**PROMPT**
Please find every line in the entries below that contains the word "Toggle", and copy each of those lines in full.

**INPUT FOR THIS TASK**

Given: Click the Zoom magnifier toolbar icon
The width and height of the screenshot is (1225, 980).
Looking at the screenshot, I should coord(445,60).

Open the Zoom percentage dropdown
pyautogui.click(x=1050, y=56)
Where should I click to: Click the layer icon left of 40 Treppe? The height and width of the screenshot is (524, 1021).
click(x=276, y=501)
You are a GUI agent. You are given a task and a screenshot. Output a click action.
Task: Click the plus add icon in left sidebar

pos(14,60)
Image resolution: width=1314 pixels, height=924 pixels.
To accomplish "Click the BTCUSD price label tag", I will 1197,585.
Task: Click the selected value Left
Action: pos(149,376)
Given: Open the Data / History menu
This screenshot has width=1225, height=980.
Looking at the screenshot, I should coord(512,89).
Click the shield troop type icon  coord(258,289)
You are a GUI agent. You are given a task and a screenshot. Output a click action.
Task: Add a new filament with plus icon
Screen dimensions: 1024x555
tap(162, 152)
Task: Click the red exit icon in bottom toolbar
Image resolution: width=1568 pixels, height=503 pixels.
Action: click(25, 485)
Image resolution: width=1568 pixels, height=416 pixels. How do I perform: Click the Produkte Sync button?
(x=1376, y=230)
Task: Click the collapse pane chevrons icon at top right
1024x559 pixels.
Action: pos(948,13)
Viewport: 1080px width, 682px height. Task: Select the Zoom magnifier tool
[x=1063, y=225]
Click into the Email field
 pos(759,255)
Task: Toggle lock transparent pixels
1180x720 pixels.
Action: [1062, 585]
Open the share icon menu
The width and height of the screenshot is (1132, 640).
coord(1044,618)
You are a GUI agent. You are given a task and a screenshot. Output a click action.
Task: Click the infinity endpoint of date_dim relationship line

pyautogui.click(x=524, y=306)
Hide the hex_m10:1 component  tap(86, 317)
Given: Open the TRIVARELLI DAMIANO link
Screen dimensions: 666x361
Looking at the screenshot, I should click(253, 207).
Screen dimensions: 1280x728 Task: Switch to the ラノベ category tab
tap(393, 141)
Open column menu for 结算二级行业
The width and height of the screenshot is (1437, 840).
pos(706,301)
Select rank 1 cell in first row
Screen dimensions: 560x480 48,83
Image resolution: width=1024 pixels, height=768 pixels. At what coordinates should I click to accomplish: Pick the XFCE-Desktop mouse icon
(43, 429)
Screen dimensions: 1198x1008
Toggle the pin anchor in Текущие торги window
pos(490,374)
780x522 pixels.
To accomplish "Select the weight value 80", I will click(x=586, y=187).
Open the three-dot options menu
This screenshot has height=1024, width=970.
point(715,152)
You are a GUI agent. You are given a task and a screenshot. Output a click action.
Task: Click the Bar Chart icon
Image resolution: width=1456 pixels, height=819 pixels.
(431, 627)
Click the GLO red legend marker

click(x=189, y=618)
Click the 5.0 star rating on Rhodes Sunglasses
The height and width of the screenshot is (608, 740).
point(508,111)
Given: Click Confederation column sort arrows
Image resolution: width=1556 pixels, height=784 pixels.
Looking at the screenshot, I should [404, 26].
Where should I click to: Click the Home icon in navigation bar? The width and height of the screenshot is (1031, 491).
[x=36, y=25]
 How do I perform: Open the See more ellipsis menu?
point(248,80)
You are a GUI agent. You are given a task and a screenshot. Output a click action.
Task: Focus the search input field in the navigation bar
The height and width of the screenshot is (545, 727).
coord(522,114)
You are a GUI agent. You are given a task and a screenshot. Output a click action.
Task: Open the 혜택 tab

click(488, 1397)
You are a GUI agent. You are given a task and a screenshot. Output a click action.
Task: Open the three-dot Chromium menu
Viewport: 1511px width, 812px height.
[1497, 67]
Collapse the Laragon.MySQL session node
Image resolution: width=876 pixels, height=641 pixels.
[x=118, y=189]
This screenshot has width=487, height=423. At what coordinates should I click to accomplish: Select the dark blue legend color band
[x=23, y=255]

**FULL SOLUTION**
Task: Toggle lock transparent pixels
Toggle the pin anchor in Текущие торги window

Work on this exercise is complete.